All lines between the start of the listing below and the line containing "Open the Contents", inclusive, must be repeated exactly.
BEGIN SUPPLIED DATA
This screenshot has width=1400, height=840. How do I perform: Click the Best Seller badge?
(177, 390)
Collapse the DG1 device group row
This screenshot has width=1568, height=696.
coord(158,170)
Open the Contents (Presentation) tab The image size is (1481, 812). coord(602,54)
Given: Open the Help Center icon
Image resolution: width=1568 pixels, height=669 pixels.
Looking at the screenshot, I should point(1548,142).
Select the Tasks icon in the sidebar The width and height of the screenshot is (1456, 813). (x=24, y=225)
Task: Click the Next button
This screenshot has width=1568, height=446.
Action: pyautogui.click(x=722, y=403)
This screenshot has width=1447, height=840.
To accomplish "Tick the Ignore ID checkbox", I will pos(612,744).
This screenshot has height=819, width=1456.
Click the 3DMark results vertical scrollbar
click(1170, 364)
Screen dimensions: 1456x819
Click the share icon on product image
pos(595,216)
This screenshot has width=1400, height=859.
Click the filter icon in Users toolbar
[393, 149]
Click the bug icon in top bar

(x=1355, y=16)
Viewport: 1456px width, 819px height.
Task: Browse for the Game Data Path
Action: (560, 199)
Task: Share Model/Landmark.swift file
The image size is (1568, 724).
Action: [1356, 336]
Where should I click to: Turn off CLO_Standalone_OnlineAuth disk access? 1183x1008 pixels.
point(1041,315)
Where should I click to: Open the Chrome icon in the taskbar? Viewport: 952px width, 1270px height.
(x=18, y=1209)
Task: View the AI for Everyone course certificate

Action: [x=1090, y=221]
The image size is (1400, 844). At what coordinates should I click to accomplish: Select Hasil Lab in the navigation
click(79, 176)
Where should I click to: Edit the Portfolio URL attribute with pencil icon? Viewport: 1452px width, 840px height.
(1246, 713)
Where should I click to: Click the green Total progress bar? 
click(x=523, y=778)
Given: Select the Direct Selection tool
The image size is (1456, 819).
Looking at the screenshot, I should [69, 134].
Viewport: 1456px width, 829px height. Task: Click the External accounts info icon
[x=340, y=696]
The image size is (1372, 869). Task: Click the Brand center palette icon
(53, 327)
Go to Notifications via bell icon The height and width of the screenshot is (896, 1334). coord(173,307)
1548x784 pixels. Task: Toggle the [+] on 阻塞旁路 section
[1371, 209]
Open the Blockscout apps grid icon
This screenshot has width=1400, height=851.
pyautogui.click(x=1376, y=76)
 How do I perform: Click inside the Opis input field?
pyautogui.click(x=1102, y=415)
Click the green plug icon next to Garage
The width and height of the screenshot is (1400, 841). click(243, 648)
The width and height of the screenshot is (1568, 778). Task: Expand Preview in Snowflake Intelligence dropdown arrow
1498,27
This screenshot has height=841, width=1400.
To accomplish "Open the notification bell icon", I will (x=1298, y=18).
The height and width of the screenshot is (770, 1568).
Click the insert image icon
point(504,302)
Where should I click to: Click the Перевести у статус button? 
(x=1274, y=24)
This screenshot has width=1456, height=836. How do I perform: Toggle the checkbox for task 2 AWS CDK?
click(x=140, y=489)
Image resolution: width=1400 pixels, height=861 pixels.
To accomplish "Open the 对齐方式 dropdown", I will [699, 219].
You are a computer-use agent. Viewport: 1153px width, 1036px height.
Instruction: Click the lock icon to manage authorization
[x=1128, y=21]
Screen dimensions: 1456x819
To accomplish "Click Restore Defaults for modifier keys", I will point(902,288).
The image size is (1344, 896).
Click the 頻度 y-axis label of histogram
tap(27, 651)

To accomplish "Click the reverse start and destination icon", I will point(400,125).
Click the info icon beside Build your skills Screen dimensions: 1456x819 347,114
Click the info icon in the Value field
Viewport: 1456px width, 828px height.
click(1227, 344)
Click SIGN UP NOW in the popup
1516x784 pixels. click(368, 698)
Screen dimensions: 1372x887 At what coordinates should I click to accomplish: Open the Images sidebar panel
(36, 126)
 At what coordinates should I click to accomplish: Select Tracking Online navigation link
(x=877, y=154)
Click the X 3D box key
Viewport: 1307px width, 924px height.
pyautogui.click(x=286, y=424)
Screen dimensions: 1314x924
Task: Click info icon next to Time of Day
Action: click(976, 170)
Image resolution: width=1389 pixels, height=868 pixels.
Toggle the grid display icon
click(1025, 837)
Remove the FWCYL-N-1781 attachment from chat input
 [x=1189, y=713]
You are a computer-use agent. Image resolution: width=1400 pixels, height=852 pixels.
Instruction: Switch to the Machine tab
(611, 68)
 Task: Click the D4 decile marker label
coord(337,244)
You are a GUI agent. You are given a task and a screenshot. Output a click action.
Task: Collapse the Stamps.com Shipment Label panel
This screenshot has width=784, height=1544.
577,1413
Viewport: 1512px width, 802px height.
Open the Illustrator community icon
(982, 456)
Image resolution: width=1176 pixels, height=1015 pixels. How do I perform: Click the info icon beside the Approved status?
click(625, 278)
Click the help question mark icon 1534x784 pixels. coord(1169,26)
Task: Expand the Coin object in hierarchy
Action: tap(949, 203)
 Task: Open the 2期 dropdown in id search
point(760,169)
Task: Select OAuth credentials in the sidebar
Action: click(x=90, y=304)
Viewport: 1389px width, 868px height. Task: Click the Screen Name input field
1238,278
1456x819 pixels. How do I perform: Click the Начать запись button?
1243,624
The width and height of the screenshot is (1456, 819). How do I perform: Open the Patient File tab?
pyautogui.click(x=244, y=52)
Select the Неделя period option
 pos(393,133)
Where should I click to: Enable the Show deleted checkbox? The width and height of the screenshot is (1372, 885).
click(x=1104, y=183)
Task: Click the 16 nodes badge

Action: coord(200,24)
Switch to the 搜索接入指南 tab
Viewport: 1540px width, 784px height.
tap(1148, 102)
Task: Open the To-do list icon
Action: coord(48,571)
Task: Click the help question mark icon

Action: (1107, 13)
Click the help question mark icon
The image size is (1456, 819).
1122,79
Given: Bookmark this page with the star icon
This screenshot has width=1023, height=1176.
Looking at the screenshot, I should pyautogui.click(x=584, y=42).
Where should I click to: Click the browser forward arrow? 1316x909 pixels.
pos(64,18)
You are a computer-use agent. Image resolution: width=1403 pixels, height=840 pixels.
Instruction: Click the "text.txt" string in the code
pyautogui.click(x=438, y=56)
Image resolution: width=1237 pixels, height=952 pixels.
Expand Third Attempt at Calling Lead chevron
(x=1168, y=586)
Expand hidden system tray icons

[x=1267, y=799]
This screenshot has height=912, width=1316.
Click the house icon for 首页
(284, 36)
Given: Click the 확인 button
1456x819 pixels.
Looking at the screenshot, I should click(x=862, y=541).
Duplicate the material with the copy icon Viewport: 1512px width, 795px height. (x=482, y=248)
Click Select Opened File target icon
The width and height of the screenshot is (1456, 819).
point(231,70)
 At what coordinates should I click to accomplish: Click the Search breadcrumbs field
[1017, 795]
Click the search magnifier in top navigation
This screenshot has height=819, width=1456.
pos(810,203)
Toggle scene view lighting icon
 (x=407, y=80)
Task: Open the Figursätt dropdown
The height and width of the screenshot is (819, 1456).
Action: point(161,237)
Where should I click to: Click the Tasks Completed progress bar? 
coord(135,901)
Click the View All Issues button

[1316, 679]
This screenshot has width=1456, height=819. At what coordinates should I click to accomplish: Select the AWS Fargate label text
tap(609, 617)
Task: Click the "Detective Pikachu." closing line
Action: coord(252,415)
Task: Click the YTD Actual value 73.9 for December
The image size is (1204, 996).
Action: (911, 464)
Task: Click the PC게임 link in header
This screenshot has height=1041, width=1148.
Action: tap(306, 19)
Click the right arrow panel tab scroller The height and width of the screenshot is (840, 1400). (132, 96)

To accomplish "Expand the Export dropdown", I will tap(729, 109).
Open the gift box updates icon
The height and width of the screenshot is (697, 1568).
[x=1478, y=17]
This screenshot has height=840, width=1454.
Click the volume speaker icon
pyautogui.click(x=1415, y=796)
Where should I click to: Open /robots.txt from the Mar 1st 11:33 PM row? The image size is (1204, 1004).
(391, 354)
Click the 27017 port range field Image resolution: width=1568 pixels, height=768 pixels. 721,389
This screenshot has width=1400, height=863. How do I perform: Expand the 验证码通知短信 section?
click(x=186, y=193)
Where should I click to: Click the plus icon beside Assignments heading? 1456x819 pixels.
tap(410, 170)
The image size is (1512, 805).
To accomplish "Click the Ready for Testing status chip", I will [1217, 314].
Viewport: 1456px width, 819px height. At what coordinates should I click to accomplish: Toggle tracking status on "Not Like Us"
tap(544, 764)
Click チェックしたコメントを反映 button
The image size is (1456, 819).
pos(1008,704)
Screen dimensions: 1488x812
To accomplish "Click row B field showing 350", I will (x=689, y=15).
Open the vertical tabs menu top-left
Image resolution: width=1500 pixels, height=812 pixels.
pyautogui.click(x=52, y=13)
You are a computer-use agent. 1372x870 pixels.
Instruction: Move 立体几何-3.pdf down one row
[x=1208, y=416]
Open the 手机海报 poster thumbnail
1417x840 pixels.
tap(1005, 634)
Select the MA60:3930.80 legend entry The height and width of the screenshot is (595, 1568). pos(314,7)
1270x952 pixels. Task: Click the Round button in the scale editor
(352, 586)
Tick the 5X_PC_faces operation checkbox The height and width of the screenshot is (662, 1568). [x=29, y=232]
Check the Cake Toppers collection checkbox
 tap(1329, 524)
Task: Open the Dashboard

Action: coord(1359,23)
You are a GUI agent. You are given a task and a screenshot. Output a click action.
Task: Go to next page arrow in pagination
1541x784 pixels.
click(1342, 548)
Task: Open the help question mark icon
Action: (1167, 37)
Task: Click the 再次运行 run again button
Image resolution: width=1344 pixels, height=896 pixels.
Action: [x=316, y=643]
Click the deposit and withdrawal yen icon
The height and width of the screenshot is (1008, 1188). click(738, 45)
END SUPPLIED DATA
EXERCISE RESPONSE –
This screenshot has width=1400, height=840. How do I perform: Click the Best Seller badge?
(177, 390)
Collapse the DG1 device group row
This screenshot has width=1568, height=696.
coord(158,170)
Open the Contents (Presentation) tab The image size is (1481, 812). coord(602,54)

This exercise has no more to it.